Emile, although a member of the upper class, was taught things which would be considered low class by the aristocracy. He was even "apprenticed" to a carpenter in order to learn how to build a house. Rousseau's philosophy was not popular, and he was banished from France for publishing the education of Emile.
The thread then extends into the next century to Switzerland where Pestalozzi, who set up, among other things, a school on a farm where he planned to educate poor people's children; for this he earned the title of "Father of Elementary Education." But his method of teaching was to have his pupils learn while doing, thus also making him "Father of Vocational Education."
He had tried out his principles by educating his own daughter according to the format Rousseau had suggested for educating Emile. Pestalozzi asked for a government grant from Switzerland to support his school concept, but he was turned down. Without this financial support, he personally paid for the education of his pupils until he ran out of finances. He later set up a private school which he operated for many years.

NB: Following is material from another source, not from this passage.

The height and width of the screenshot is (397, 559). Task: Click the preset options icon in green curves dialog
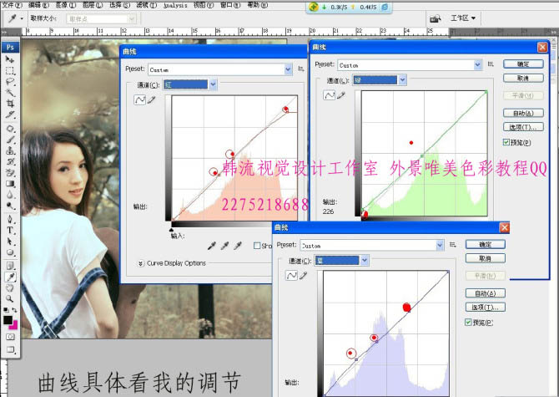491,64
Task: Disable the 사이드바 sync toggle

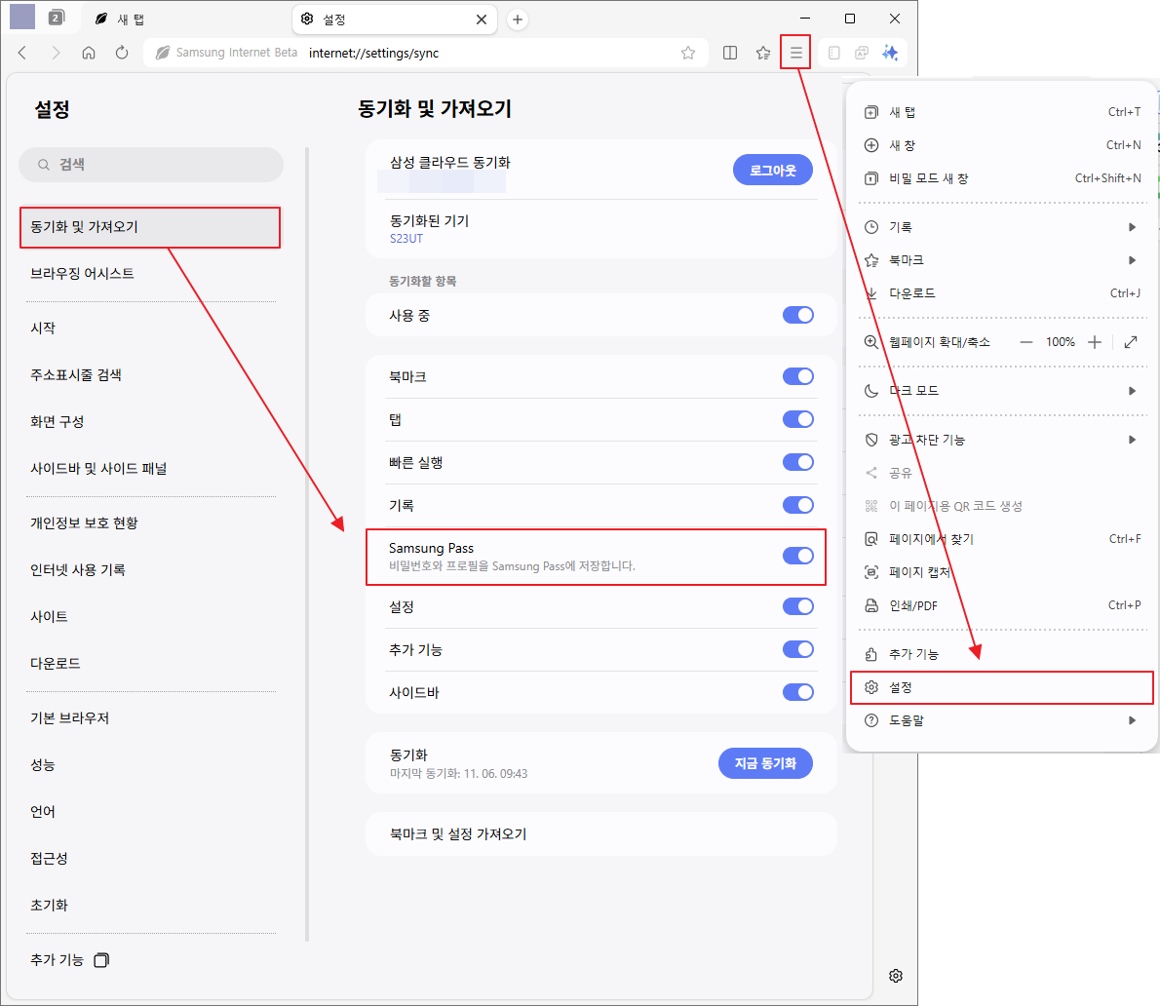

The system became popular throughout the United States and Europe, particularly England. There even was a Pestalozzian Center in Japan.

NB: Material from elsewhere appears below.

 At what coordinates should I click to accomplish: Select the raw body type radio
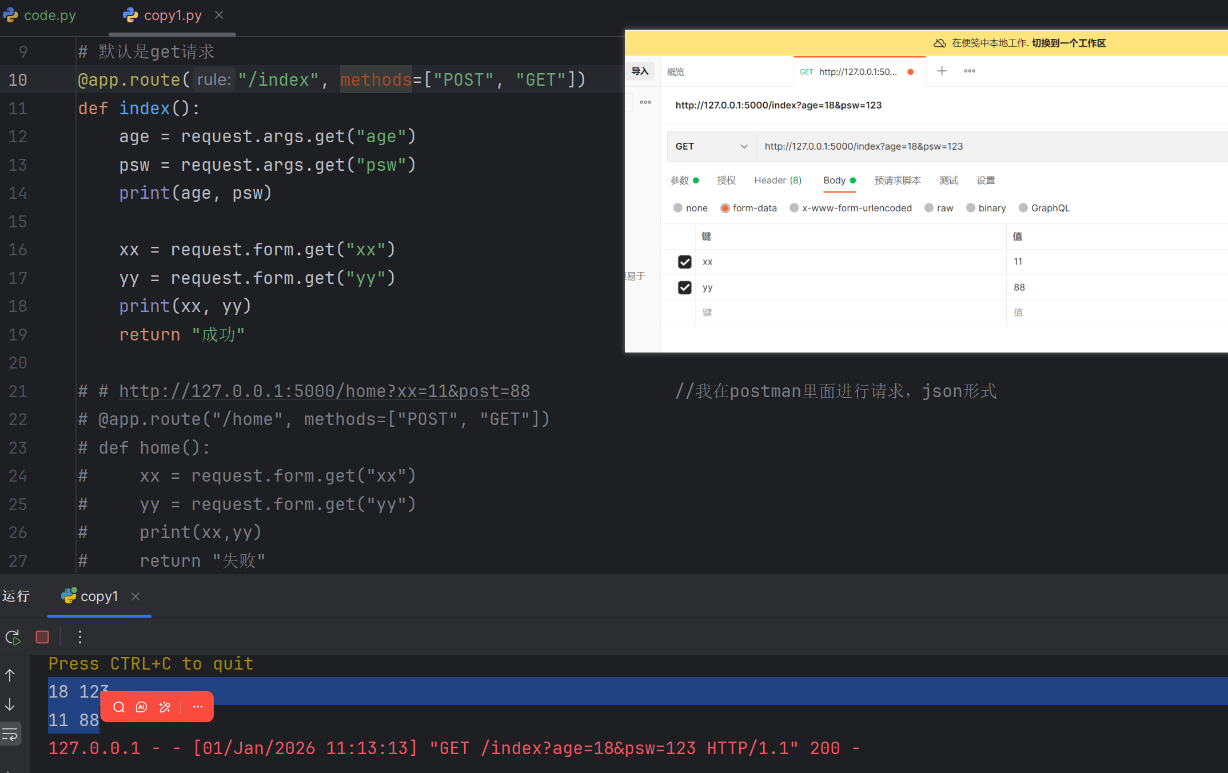(x=929, y=208)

Pestalozzi asked for a government grant from Switzerland to support his school but was turned down.
Pestalozzi's chief assistant was Hermann Krusi, whose son, Johann Heinrich Hermann Krusi, Jr., (1817-1903) found his way to Oswego, New York, where he became a faculty member at Oswego Normal School, teaching the Pestalozzian method which the Oswego president tried to adopt as the basis for teacher training at this fountainhead of teacher education in America.

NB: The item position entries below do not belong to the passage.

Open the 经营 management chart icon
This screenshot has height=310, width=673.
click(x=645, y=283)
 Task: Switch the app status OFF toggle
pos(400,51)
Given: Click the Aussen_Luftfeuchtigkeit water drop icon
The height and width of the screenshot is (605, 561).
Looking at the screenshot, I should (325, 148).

When W.N. Ferris entered Oswego Normal School in 1871, he fell under the influence of Krusi. In his autobiography, Ferris mentions Krusi as the one outstanding teacher who influenced his thinking to develop an educational institute for the working class.
Krusi also taught geometry at Oswego, and Helen Gillespie Ferris, who attended long enough to receive her advanced certificate, also had many courses from him. In her time Helen Ferris was considered the best geometry teacher in Michigan, as attested to by the state superintendent of Public Instruction. Woodbridge and Helen Ferris, much influenced by the Pestalozzian philosophy, carried to Big Rapids this philosophy and used it as a foundation for their Big Rapids Industrial School.
Among the books salvaged from Mr. Ferris' library is a biography of Pestalozzi written in 1875 by the younger Krusi as a tribute to his father, Pestalozzi's long-time associate. Its title is, Pestalozzi: His Life, Works, and Influence.
When the younger Krusi retired from Oswego Normal School in 1887, the Pestalozzian identity began to wane as the normal school concept waxed. Although he died in 1903, Krusi's autobiography, Recollections of My Life, was not published until 1907.
In 1969 Will S. Monroe published a History of the Pestalozzian Movement in the United States. It concluded with a chapter on the St. Louis example from 1868-1880.
Thus the impetus was there for W.N. Ferris to incorporate whatever Pestalozzian theory he saw fit into his school in Big Rapids.
There are many who believe that much of the Pestalozzian push came from Helen G. Ferris. After all, she attended Oswego Normal School for three years and earned a degree while Woodbridge attended little more than a year. As is often the case with wives of domineering men, she probably had a great deal of influence on her husband without his realizing it.
While John Dewey (1859-1952) was developing his philosophy to change the educational system, Woodbridge Nathan Ferris (1853-1928) was building a school by trial-and-error which would become the cornerstone for career, technical/professional education beyond the secondary level. Dewey became internationally famous. W.N. Ferris did not.